EXERCISE GOAL: Set down each line from the line holding "email, or ID" to the last line of the entries below, exactly, with both ends included and without pictures.

Stored data entries:
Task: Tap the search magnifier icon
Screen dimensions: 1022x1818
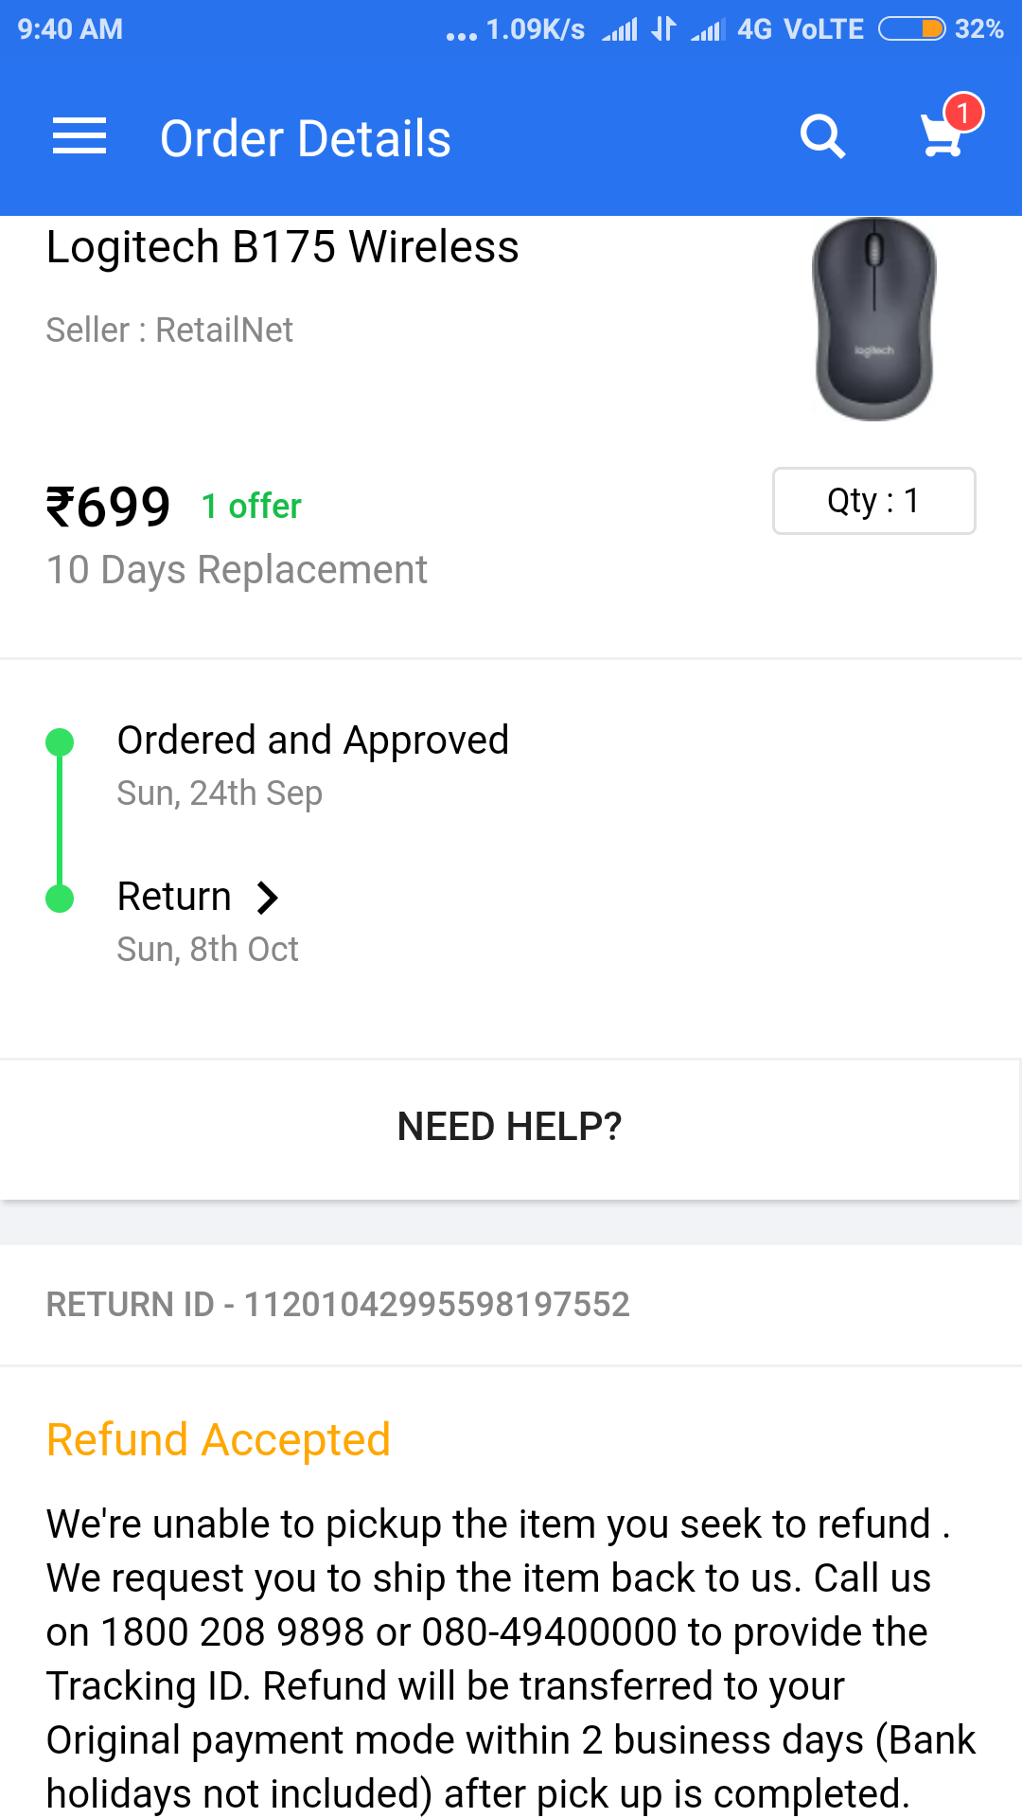Action: tap(822, 137)
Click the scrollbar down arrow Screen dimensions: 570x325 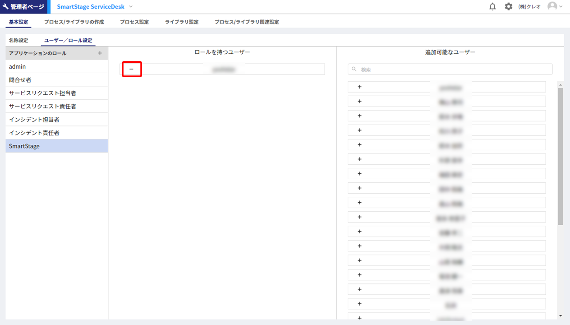pyautogui.click(x=560, y=316)
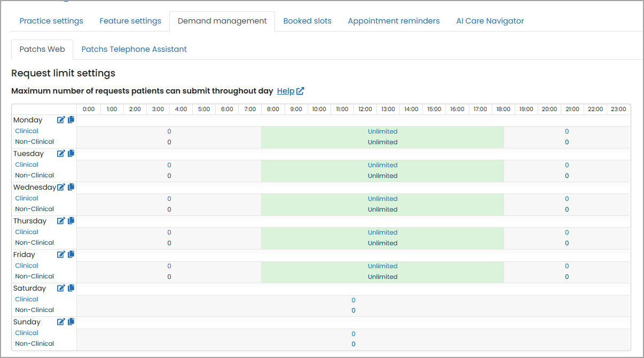
Task: Click the Clinical label under Tuesday
Action: (27, 165)
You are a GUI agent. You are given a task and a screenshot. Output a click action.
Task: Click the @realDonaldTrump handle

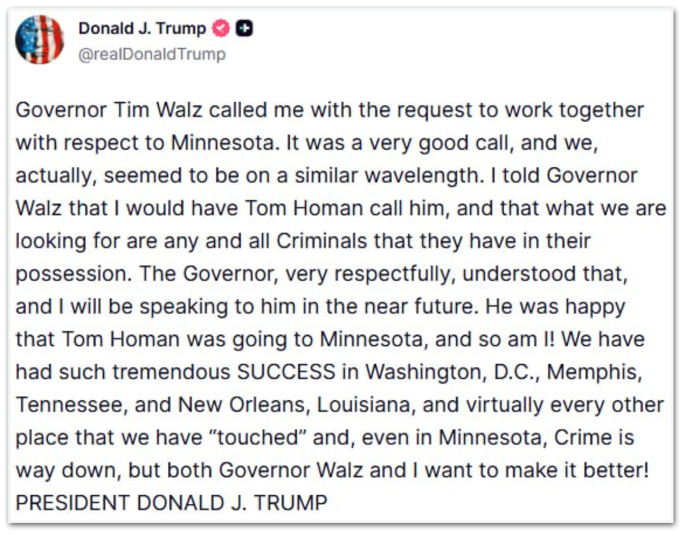(x=152, y=54)
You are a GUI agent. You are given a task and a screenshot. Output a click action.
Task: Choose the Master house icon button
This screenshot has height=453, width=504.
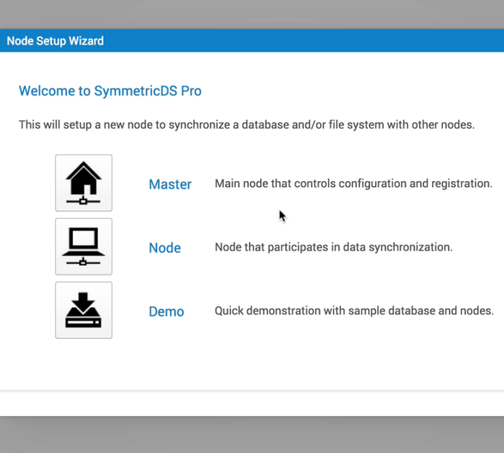84,183
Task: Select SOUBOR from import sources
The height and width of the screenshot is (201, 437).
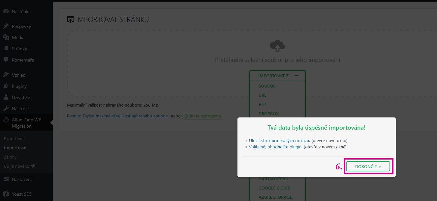Action: [267, 86]
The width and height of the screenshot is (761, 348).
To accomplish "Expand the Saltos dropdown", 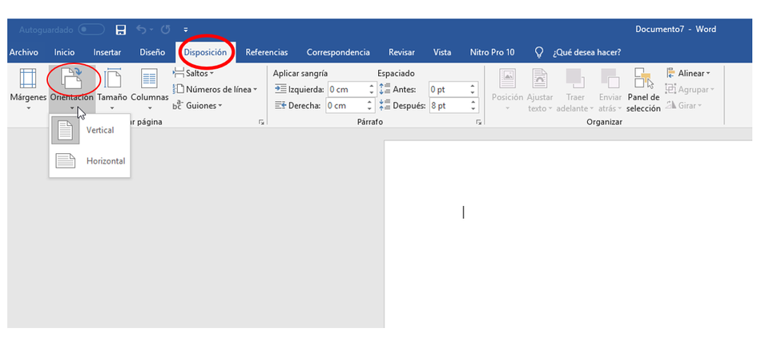I will (194, 74).
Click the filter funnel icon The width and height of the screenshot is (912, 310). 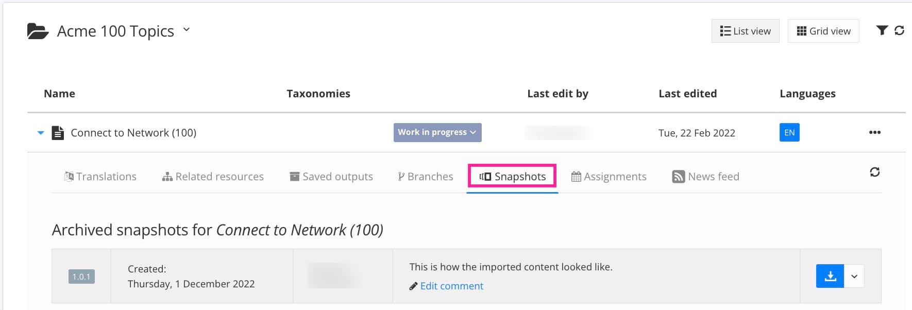(882, 30)
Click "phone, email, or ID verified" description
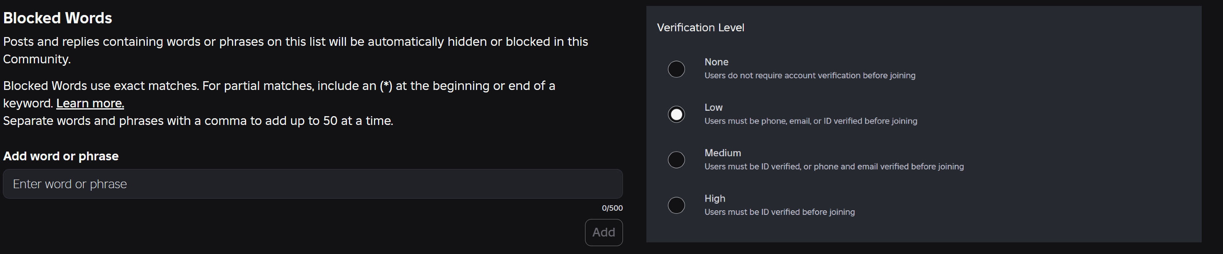Screen dimensions: 1223x254 810,121
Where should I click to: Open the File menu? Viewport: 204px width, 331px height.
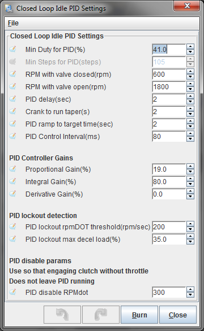(13, 23)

ANSWER SPACE:
Click "phone, email, or ID verified" description
Screen dimensions: 1223x254 810,121
Where should I click to: Open the File menu? Viewport: 204px width, 331px height.
(13, 23)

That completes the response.